Das Problem liegt jedoch darin, dass das gegenwärtige Ich-Bewusstsein des Menschen mit diesen Tätigkeitskonsequenzen kaum kompatibel ist. Das Gehirn arbeitet in der Regel zielgerichtet auf dem kürzesten Weg und erzeugt dabei Konstrukte, Symboliken und Konzepte, die dem Menschen als Realität erscheinen. Diese Konstrukte haben jedoch keinen unmittelbaren Bezug zu den realen Handlungsfolgen. Daraus entsteht der Bruch des „neuen Menschen“: Er reagiert nicht auf die Konsequenzen seines Tuns, übernimmt keine Verantwortung und bleibt blind für die Rückkopplung seiner eigenen Tätigkeit.

Im Unterschied dazu leben Tiere in einer Unmittelbarkeit: Sie reagieren automatisch über Anpassungsmechanismen, die in Milliarden Jahren evolutionär erprobt, überprüft und reguliert wurden. Diese Mechanismen bilden die Maßstäbe, an denen das Leben sich kontrolliert und stabilisiert hat. Der Mensch kann sich dieser Maßstäbe nicht dauerhaft entziehen – auch wenn er sie über symbolische Realitätskonstruktionen zu ignorieren versucht.

Besonders deutlich zeigt sich dieser Widerspruch im Verhältnis von Lernen und Technik. Der Fortschritt der Technik ist überhaupt nur möglich geworden, weil Lernen stattfand – insbesondere über das Handwerkliche, das an Widerstände, Materialien und konkrete Probleme gebunden ist. Technik ist daher nie nur Abstraktion, sondern beruht auf einer Auseinandersetzung mit realen Rückkopplungsprozessen. Gleichzeitig verweigert der Mensch jedoch vielfach das Lernen im Bereich seiner eigenen Handlungskonsequenzen. Er entwickelt Technik weiter, aber er übersieht die langfristigen Rückwirkungen seines Tuns auf Umwelt, Gesellschaft und Organismus. Hier liegt die eigentliche Krise: ein Fortschritt ohne Verantwortungslernen.

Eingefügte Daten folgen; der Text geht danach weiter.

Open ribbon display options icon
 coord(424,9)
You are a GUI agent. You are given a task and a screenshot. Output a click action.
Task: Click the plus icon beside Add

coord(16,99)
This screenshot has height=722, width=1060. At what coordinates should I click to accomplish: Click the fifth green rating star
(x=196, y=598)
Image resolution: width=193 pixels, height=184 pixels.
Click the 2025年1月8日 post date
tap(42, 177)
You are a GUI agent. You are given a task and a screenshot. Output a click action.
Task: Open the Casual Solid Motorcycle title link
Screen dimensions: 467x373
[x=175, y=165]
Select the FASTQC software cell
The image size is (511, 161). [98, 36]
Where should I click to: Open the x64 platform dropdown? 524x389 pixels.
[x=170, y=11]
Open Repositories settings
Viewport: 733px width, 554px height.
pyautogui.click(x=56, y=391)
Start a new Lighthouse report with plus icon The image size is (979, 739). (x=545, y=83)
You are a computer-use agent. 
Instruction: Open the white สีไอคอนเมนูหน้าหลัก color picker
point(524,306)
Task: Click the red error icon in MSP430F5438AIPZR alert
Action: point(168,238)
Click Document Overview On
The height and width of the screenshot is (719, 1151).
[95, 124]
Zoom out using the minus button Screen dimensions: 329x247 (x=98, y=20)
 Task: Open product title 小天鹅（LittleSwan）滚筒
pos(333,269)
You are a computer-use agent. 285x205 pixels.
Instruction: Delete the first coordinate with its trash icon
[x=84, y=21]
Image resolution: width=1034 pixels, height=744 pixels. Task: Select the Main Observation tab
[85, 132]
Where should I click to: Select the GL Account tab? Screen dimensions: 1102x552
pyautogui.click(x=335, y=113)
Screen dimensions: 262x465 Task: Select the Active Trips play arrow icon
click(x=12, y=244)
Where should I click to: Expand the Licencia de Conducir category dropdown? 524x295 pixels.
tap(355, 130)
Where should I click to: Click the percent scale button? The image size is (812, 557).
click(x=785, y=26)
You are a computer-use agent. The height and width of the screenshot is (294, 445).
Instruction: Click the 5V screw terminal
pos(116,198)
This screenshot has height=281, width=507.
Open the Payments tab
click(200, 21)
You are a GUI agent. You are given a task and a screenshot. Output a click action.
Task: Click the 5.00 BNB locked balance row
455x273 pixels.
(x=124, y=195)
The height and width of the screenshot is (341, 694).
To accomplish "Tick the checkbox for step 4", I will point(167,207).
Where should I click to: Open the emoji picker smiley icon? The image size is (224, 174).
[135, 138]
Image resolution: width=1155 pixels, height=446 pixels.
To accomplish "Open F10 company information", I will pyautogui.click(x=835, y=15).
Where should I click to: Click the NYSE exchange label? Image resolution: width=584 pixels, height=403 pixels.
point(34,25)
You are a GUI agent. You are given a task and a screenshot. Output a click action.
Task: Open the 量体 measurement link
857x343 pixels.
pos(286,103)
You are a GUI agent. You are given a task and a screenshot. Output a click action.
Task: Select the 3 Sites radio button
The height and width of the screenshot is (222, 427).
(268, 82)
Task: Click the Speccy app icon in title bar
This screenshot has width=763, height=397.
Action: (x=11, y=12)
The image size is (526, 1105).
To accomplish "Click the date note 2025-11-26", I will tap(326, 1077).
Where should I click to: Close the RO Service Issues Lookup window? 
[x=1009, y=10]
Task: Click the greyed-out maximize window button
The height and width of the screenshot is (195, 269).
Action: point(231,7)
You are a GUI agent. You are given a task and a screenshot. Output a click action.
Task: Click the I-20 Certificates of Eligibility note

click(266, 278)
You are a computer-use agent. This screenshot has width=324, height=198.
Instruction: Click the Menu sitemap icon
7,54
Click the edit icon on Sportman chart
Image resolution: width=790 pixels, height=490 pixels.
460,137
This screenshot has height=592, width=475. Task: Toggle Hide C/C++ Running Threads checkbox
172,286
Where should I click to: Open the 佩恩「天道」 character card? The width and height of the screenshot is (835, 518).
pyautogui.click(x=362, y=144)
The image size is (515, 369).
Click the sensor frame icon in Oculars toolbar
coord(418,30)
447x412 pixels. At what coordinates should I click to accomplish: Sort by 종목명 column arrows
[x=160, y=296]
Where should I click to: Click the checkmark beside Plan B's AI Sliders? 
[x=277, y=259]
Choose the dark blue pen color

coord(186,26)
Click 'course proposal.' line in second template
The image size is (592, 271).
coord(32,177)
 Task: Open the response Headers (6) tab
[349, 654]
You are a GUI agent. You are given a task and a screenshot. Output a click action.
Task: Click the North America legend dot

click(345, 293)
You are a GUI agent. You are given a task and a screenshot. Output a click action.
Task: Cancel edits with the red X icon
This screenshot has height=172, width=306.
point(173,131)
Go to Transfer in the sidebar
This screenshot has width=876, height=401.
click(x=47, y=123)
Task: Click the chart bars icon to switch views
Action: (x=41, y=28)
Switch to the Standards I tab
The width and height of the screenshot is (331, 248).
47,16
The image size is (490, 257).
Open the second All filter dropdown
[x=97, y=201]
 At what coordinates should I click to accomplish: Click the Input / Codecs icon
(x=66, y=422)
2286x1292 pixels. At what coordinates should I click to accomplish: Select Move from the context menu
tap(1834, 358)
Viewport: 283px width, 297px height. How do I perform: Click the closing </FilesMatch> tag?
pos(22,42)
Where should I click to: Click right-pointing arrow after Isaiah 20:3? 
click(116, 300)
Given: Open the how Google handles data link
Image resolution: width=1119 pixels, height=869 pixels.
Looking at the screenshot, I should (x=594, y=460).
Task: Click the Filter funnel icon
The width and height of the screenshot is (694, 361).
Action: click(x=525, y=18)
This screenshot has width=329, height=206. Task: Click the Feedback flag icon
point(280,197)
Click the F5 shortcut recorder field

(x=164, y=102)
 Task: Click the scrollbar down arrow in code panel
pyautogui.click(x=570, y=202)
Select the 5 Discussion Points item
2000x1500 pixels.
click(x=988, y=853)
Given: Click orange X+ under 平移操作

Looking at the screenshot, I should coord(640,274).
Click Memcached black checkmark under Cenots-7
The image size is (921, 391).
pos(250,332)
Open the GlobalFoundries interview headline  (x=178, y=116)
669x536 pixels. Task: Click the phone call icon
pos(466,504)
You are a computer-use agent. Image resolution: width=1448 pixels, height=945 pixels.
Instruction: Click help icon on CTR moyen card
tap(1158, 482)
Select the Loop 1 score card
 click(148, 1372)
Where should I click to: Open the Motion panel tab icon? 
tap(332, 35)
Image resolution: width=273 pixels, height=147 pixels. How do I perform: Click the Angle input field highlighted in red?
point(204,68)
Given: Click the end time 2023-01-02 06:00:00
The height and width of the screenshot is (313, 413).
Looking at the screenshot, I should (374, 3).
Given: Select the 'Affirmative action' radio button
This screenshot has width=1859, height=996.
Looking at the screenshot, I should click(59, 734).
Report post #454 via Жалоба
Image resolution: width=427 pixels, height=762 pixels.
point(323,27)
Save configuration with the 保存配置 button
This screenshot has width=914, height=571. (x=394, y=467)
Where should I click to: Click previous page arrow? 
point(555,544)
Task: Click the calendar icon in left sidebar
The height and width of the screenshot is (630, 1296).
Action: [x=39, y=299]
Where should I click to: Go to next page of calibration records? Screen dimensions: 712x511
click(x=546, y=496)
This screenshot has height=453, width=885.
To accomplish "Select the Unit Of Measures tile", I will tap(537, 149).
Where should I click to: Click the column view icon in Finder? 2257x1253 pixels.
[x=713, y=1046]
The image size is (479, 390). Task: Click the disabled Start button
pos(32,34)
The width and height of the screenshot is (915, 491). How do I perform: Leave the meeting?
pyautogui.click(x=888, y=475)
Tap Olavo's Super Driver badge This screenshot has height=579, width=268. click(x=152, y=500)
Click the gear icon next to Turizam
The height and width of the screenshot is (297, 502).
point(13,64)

Die Plastische Anthropologie bietet hier ein Modell, um dieses Spannungsfeld sichtbar zu machen. Im künstlerischen Prozess tritt es besonders klar hervor: Eine Idee aus der Unverletzlichkeitswelt (geistiges Ich-Bewusstsein, Inspiration, Konzeption) trifft auf die Verletzungswelt der physikalischen Materialität (Referenz-Ich-Bewusstsein). Widerstände durch Material, Werkzeug und Technik konfrontieren das Subjekt mit seinen eigenen Grenzen. Hier wird Lernen unvermeidlich, weil Widerstand und Rückkopplung nicht ausgeblendet werden können. Kunst verweist so auf das Handwerkliche, das dem technischen Fortschritt zugrunde liegt, und eröffnet die Möglichkeit eines neuen Ich-Bewusstseins – eines Bewusstseins, das die Konsequenzen des eigenen Handelns anerkennt und integriert.

Damit wird die Kunst zum Labor für Anthropologie: Sie zeigt den Menschen als plastisches, eingebundenes und zugleich eingreifendes Wesen, das seine Eingebundenheit in Stoffwechsel und Rückkopplung nicht verdrängen kann, sondern lernen muss, mit ihr zu arbeiten.